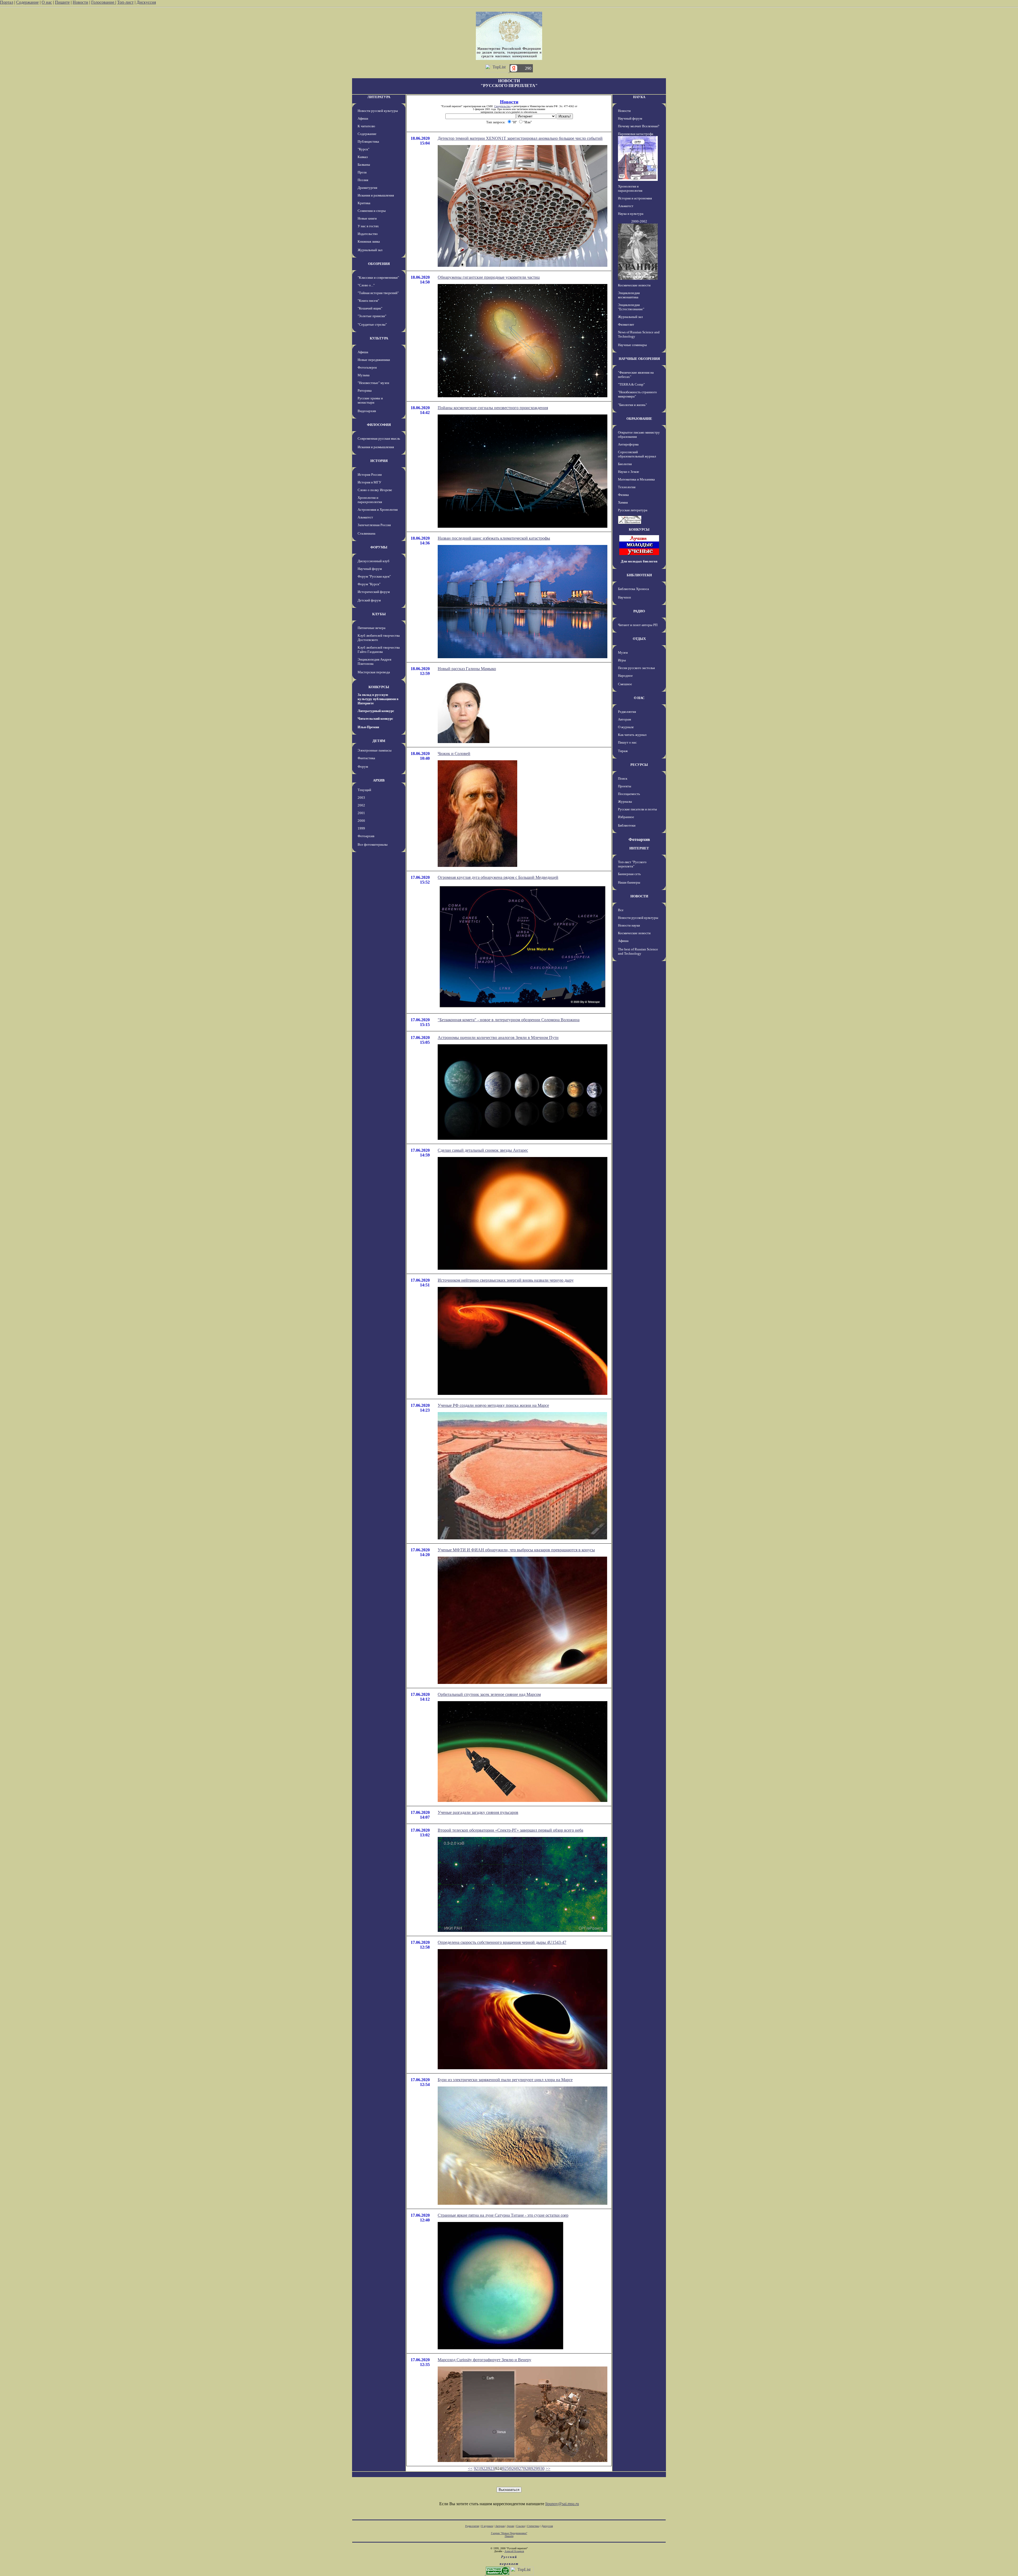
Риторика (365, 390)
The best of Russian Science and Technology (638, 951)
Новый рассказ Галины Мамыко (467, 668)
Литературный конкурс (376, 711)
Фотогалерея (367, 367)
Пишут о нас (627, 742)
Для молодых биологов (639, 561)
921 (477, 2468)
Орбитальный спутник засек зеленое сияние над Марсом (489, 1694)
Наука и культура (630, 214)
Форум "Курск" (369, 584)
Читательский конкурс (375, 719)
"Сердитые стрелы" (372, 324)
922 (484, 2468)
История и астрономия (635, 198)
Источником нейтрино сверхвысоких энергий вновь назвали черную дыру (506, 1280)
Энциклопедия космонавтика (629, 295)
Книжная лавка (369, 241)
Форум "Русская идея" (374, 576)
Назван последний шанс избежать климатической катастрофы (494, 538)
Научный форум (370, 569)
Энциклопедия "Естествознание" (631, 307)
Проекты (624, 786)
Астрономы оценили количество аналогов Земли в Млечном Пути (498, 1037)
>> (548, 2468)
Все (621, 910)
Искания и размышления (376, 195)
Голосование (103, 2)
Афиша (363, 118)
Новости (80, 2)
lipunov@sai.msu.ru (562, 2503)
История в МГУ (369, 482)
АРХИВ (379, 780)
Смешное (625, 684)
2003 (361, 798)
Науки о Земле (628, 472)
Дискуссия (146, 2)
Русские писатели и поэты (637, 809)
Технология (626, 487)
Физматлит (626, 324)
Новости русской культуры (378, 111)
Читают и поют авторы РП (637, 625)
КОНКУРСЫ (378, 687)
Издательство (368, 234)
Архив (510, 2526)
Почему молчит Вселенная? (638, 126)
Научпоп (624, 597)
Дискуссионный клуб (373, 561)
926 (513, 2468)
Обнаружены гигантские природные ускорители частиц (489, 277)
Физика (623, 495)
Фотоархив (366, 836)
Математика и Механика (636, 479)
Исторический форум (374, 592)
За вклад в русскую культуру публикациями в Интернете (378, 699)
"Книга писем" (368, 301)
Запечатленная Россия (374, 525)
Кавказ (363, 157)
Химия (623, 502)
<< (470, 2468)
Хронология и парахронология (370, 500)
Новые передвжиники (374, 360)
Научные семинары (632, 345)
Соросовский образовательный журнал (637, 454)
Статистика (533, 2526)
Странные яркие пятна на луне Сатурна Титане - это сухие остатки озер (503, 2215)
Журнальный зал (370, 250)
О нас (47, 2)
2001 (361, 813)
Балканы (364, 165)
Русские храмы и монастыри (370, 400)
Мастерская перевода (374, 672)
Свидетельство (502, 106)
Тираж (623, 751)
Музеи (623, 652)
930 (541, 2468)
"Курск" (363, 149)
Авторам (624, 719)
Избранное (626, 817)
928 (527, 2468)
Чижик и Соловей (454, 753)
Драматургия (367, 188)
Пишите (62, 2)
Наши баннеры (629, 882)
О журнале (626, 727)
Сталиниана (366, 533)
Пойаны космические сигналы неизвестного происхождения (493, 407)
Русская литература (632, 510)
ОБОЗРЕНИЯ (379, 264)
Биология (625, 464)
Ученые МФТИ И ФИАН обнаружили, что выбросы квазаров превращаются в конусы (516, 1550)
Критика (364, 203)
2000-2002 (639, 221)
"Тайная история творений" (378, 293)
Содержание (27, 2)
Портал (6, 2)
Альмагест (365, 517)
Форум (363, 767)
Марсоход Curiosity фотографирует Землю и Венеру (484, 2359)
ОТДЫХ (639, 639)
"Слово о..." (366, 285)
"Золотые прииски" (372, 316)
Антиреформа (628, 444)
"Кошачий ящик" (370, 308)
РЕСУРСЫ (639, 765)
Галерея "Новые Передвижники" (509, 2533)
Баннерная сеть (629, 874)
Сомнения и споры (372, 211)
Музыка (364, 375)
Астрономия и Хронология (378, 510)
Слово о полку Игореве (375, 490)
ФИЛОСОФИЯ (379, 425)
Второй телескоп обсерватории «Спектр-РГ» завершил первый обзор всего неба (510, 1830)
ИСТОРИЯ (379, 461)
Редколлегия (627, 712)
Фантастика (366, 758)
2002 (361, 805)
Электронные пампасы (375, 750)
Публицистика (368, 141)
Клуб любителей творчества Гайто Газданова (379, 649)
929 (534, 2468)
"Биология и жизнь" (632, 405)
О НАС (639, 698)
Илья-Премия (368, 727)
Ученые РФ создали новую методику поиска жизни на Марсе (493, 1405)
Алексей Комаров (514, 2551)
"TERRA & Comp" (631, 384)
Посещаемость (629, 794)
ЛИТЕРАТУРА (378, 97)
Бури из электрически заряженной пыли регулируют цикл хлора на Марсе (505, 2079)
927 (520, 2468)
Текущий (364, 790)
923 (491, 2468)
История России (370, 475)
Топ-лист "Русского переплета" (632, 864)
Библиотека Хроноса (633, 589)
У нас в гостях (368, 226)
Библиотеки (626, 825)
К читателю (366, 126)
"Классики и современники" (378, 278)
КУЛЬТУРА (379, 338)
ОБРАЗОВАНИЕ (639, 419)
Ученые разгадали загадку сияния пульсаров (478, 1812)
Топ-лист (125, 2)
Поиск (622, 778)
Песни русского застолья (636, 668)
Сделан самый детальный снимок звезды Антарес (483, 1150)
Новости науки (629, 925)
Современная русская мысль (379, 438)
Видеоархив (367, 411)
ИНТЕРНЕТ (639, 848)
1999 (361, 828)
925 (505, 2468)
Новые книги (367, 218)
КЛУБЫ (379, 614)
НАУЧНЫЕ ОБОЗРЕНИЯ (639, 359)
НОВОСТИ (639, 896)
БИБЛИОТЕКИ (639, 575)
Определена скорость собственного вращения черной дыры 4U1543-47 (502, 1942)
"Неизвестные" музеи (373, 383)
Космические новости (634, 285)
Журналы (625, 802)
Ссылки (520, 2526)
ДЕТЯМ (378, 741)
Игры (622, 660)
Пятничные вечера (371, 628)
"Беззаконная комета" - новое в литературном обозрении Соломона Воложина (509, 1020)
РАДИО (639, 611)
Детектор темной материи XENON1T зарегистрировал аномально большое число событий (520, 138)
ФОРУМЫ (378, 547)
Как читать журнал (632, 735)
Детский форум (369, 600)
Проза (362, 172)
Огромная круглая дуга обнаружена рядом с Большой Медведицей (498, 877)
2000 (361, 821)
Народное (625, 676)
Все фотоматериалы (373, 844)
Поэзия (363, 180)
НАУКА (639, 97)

What is needed
Please repeat the records above word for word, and do not include the pictures.

Output of the exercise
Риторика (365, 390)
The best of Russian Science and Technology (638, 951)
Новый рассказ Галины Мамыко (467, 668)
Литературный конкурс (376, 711)
Фотогалерея (367, 367)
Пишут о нас (627, 742)
Для молодых биологов (639, 561)
921 (477, 2468)
Орбитальный спутник засек зеленое сияние над Марсом (489, 1694)
Наука и культура (630, 214)
Форум "Курск" (369, 584)
Читательский конкурс (375, 719)
"Сердитые стрелы" (372, 324)
922 (484, 2468)
История и астрономия (635, 198)
Источником нейтрино сверхвысоких энергий вновь назвали черную дыру (506, 1280)
Энциклопедия космонавтика (629, 295)
Книжная лавка (369, 241)
Форум "Русская идея" (374, 576)
Назван последний шанс избежать климатической катастрофы (494, 538)
Научный форум (370, 569)
Энциклопедия "Естествознание" (631, 307)
Проекты (624, 786)
Астрономы оценили количество аналогов Земли в Млечном Пути (498, 1037)
>> (548, 2468)
Все (621, 910)
Искания и размышления (376, 195)
Голосование (103, 2)
Афиша (363, 118)
Новости (80, 2)
lipunov@sai.msu.ru (562, 2503)
История в МГУ (369, 482)
АРХИВ (379, 780)
Смешное (625, 684)
2003 (361, 798)
Науки о Земле (628, 472)
Дискуссия (146, 2)
Русские писатели и поэты (637, 809)
Технология (626, 487)
Физматлит (626, 324)
Новости русской культуры (378, 111)
Читают и поют авторы РП (637, 625)
КОНКУРСЫ (378, 687)
Издательство (368, 234)
Архив (510, 2526)
Почему молчит Вселенная? (638, 126)
Научпоп (624, 597)
Дискуссионный клуб (373, 561)
926 (513, 2468)
Обнаружены гигантские природные ускорители частиц (489, 277)
Физика (623, 495)
Фотоархив (366, 836)
Математика и Механика (636, 479)
Исторический форум (374, 592)
За вклад в русскую культуру публикациями в Интернете (378, 699)
"Книга писем" (368, 301)
Запечатленная Россия (374, 525)
Кавказ (363, 157)
Химия (623, 502)
<< (470, 2468)
Хронология и парахронология (370, 500)
Новые передвжиники (374, 360)
Научные семинары (632, 345)
Соросовский образовательный журнал (637, 454)
Статистика (533, 2526)
Странные яркие пятна на луне Сатурна Титане - это сухие остатки озер (503, 2215)
Журнальный зал (370, 250)
О нас (47, 2)
2001 (361, 813)
Балканы (364, 165)
Русские храмы и монастыри (370, 400)
Мастерская перевода (374, 672)
Свидетельство (502, 106)
Тираж (623, 751)
Музеи (623, 652)
930 (541, 2468)
"Курск" (363, 149)
Авторам (624, 719)
Избранное (626, 817)
928 (527, 2468)
Чижик и Соловей (454, 753)
Драматургия (367, 188)
Пишите (62, 2)
Наши баннеры (629, 882)
О журнале (626, 727)
Сталиниана (366, 533)
Пойаны космические сигналы неизвестного происхождения (493, 407)
Русская литература (632, 510)
ОБОЗРЕНИЯ (379, 264)
Биология (625, 464)
Ученые МФТИ И ФИАН обнаружили, что выбросы квазаров превращаются в конусы (516, 1550)
Критика (364, 203)
2000-2002 (639, 221)
"Тайная история творений" (378, 293)
Содержание (27, 2)
Портал (6, 2)
Альмагест (365, 517)
Форум (363, 767)
Марсоход Curiosity фотографирует Землю и Венеру (484, 2359)
ОТДЫХ (639, 639)
"Слово о..." (366, 285)
"Золотые прииски" (372, 316)
Антиреформа (628, 444)
"Кошачий ящик" (370, 308)
РЕСУРСЫ (639, 765)
Галерея "Новые Передвижники" (509, 2533)
Баннерная сеть (629, 874)
Сомнения и споры (372, 211)
Музыка (364, 375)
Астрономия и Хронология (378, 510)
Слово о полку Игореве (375, 490)
ФИЛОСОФИЯ (379, 425)
Второй телескоп обсерватории «Спектр-РГ» завершил первый обзор всего неба (510, 1830)
ИСТОРИЯ (379, 461)
Редколлегия (627, 712)
Фантастика (366, 758)
2002 (361, 805)
Электронные пампасы (375, 750)
Публицистика (368, 141)
Клуб любителей творчества Гайто Газданова (379, 649)
929 (534, 2468)
"Биология и жизнь" (632, 405)
О НАС (639, 698)
Илья-Премия (368, 727)
Ученые РФ создали новую методику поиска жизни на Марсе (493, 1405)
Алексей Комаров (514, 2551)
"TERRA & Comp" (631, 384)
Посещаемость (629, 794)
ЛИТЕРАТУРА (378, 97)
Бури из электрически заряженной пыли регулируют цикл хлора на Марсе (505, 2079)
927 (520, 2468)
Текущий (364, 790)
923 (491, 2468)
История России (370, 475)
Топ-лист "Русского переплета" (632, 864)
Библиотека Хроноса (633, 589)
У нас в гостях (368, 226)
Библиотеки (626, 825)
К читателю (366, 126)
"Классики и современники" (378, 278)
КУЛЬТУРА (379, 338)
ОБРАЗОВАНИЕ (639, 419)
Ученые разгадали загадку сияния пульсаров (478, 1812)
Топ-лист (125, 2)
Поиск (622, 778)
Песни русского застолья (636, 668)
Сделан самый детальный снимок звезды Антарес (483, 1150)
Новости науки (629, 925)
Современная русская мысль (379, 438)
Видеоархив (367, 411)
ИНТЕРНЕТ (639, 848)
1999 (361, 828)
925 (505, 2468)
Новые книги (367, 218)
КЛУБЫ (379, 614)
НАУЧНЫЕ ОБОЗРЕНИЯ (639, 359)
НОВОСТИ (639, 896)
БИБЛИОТЕКИ (639, 575)
Определена скорость собственного вращения черной дыры 4U1543-47 (502, 1942)
"Неизвестные" музеи (373, 383)
Космические новости (634, 285)
Журналы (625, 802)
Ссылки (520, 2526)
ДЕТЯМ (378, 741)
Игры (622, 660)
Пятничные вечера (371, 628)
"Беззаконная комета" - новое в литературном обозрении Соломона Воложина (509, 1020)
РАДИО (639, 611)
Детектор темной материи XENON1T зарегистрировал аномально большое число событий (520, 138)
ФОРУМЫ (378, 547)
Как читать журнал (632, 735)
Детский форум (369, 600)
Проза (362, 172)
Огромная круглая дуга обнаружена рядом с Большой Медведицей (498, 877)
2000 (361, 821)
Народное (625, 676)
Все фотоматериалы (373, 844)
Поэзия (363, 180)
НАУКА (639, 97)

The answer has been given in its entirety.